Eric Hollreiser, Amaya’s vice president of communications, says the company is simply taking the long view.
“We aren’t ceding anything to competitors,” he says. “We’re running a marathon and won’t compete in the expensive marketing sprint the others are running.”
Grove suggests Amaya — one of the world’s biggest online gambling companies- has other priorities. Chiefly, bringing regulated online poker to the United States.

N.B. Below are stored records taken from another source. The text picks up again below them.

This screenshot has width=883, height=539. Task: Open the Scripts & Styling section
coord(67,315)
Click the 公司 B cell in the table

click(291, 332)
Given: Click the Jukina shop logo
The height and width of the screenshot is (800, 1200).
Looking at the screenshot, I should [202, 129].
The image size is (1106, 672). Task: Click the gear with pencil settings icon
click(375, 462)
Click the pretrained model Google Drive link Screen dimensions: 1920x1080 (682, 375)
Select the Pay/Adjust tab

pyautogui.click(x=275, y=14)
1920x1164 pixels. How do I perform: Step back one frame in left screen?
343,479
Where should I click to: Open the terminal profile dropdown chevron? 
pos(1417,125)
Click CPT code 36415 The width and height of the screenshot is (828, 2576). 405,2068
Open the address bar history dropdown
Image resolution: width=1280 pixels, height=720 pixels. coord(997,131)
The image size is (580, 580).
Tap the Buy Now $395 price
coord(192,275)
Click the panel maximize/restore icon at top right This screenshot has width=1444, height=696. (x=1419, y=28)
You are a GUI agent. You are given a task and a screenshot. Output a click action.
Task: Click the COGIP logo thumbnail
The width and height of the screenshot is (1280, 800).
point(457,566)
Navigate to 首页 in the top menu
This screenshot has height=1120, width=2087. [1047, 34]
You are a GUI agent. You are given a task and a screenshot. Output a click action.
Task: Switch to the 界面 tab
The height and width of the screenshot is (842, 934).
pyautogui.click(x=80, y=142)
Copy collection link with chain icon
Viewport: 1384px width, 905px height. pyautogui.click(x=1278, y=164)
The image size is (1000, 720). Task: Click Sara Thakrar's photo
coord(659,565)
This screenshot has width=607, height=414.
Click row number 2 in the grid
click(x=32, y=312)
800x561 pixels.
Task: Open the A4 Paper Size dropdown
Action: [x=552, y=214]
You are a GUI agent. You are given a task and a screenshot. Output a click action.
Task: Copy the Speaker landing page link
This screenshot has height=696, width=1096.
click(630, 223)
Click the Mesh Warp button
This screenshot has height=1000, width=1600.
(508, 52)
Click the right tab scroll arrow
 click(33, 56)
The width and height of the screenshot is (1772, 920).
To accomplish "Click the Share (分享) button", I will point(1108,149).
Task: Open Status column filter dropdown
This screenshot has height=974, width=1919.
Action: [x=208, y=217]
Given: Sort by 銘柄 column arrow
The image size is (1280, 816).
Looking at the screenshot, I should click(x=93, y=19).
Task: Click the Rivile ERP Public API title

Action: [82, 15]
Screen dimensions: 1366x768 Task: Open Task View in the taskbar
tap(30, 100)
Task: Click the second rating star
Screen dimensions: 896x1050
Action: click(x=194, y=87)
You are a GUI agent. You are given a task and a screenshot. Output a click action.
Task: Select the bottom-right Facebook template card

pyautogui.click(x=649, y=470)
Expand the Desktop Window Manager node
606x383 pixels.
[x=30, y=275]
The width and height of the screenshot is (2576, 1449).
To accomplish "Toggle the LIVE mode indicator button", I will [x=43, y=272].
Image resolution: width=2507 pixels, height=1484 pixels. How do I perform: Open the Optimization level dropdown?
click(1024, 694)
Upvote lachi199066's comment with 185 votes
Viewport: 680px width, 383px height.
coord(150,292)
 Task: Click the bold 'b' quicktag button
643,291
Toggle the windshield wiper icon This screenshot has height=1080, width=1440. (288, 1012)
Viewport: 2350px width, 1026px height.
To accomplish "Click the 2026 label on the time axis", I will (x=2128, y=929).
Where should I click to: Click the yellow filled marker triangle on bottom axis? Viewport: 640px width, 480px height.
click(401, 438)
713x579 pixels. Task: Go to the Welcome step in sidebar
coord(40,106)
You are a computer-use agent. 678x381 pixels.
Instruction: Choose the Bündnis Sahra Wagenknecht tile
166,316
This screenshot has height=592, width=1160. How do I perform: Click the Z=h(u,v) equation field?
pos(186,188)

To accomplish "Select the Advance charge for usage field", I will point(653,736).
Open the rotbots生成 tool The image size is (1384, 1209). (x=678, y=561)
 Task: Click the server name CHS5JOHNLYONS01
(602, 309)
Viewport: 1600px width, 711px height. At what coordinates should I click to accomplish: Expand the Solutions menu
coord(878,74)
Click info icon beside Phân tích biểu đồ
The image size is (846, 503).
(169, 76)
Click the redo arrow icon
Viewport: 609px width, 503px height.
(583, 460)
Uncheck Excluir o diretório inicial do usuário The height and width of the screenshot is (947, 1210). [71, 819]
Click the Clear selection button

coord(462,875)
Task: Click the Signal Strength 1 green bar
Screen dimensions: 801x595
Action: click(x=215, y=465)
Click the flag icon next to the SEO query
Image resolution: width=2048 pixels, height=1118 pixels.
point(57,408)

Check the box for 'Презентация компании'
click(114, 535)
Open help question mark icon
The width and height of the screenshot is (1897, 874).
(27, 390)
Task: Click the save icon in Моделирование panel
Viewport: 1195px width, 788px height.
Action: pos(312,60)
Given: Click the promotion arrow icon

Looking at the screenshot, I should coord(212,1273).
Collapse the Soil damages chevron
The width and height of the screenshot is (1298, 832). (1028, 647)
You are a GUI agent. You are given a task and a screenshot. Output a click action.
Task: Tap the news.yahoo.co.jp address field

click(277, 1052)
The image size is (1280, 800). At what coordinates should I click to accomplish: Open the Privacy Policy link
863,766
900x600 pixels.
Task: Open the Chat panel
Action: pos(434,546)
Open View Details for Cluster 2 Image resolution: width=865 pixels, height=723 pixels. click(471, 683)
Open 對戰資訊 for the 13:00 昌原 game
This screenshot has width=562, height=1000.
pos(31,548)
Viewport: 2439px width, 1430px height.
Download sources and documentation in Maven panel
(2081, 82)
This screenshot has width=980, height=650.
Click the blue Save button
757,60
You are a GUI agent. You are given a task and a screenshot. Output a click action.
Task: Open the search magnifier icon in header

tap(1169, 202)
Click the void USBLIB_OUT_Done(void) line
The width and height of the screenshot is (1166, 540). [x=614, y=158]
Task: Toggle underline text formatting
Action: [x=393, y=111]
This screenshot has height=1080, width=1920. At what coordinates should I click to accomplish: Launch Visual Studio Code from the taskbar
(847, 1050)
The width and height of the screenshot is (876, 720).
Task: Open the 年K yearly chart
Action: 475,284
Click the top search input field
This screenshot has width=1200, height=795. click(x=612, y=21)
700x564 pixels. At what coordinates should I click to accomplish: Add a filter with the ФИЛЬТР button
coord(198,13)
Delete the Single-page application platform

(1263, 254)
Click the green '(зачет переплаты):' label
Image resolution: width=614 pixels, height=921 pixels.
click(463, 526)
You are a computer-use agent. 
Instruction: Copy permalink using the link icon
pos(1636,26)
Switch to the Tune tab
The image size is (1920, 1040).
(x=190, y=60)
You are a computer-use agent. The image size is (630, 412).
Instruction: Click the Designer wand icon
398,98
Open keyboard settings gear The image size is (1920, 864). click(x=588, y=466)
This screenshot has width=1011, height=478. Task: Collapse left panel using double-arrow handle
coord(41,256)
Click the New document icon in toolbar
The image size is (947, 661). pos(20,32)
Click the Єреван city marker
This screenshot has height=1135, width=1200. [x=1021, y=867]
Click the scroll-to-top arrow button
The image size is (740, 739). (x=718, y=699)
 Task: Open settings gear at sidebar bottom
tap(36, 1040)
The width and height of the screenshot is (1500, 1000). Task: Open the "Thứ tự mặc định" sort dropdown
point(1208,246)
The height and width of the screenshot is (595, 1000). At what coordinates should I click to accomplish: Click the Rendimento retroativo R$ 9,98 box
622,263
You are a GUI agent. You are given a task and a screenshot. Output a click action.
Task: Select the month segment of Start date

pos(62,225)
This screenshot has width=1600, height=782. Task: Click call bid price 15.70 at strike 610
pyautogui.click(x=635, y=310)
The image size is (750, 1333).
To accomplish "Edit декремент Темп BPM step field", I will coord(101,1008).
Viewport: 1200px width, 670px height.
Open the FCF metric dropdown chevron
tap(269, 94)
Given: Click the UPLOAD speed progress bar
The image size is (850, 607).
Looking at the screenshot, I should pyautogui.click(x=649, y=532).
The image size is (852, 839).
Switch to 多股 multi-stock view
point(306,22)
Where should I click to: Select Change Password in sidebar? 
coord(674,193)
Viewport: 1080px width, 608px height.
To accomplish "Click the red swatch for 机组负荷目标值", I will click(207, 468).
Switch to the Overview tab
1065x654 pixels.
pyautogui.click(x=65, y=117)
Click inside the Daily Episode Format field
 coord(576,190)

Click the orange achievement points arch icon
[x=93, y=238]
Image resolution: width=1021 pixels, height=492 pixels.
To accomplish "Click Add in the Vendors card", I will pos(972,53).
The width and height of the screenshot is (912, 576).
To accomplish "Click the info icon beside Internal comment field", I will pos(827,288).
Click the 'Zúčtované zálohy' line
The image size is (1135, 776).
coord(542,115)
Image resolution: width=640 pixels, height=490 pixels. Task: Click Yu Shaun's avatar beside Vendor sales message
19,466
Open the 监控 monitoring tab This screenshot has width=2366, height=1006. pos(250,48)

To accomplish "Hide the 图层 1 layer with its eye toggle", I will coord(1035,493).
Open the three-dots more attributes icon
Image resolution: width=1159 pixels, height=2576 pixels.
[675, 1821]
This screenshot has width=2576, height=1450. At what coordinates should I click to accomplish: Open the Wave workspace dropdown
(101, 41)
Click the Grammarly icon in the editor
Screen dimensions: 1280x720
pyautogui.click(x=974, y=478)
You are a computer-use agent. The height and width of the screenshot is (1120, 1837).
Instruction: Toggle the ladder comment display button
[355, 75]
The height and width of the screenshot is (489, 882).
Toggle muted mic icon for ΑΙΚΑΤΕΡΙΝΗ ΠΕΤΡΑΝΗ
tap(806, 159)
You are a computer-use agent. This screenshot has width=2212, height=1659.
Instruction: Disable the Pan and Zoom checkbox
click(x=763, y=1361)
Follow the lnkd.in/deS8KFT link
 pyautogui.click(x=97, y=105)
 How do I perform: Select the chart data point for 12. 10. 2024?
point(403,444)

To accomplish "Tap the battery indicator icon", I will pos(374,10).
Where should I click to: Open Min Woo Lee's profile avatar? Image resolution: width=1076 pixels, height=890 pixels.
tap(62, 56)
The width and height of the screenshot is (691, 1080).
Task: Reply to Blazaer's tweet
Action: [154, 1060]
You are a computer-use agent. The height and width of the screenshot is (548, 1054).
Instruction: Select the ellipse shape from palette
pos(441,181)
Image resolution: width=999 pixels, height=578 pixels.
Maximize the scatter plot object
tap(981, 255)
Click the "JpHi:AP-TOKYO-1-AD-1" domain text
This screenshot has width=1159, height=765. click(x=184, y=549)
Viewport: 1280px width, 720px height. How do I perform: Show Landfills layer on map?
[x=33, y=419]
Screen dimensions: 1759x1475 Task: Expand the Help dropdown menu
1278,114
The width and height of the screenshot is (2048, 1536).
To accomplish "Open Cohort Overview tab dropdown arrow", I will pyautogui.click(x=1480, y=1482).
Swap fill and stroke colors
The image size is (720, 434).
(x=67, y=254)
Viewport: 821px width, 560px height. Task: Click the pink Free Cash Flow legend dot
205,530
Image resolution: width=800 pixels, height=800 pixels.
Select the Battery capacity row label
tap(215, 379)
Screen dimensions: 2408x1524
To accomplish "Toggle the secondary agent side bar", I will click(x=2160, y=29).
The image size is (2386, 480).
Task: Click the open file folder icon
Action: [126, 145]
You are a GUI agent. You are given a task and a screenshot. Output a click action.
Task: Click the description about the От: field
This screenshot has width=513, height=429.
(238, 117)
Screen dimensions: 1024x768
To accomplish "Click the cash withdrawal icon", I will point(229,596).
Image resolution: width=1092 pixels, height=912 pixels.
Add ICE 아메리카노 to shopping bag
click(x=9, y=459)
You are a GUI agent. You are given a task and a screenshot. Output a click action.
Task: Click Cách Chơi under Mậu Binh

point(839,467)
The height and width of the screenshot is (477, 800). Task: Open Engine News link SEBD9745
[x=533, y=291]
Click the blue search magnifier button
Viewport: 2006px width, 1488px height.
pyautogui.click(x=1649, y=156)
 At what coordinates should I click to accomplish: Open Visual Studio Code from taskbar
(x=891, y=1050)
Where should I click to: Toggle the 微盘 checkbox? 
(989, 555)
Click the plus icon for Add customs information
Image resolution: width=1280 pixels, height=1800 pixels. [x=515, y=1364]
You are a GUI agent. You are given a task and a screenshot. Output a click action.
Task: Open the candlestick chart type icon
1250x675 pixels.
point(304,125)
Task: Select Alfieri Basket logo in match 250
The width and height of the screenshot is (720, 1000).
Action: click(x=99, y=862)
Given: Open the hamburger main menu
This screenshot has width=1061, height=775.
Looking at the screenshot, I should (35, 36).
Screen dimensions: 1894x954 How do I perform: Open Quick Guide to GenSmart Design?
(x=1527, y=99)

“They’re playing for different stakes,” he said. “There’s little reason for them to push the envelope legally in the United States, especially over daily fantasy sports, which would represent a drag on their bottom line at this stage.”
For smaller, daily fantasy sports-centered startups, it’s a somewhat different calculation.
Mondogoal, a U.K. daily fantasy sports company focused on professional soccer, has pulled out of seven states so far. Founder Shergul Arshad, a Massachusetts residents, says he’s considering pulling up stakes entirely from the U.S.
Almost 90 percent of Mondogoal’s customers, he says, are outside the U.S. anyway.
Meanwhile, at Star Fantasy Leagues, chief operating officer Seth Young says the New York-based company pulled out of 25 states recently because it concluded the risks were too great after examining local laws. Instead, the 3-year-old company has pivoted to focus on developing daily fantasy sports platforms for other operators, such as state lotteries.
“We’d rather see the clarity and re-enter,” he said. “Otherwise, we’ll focus our attention elsewhere.”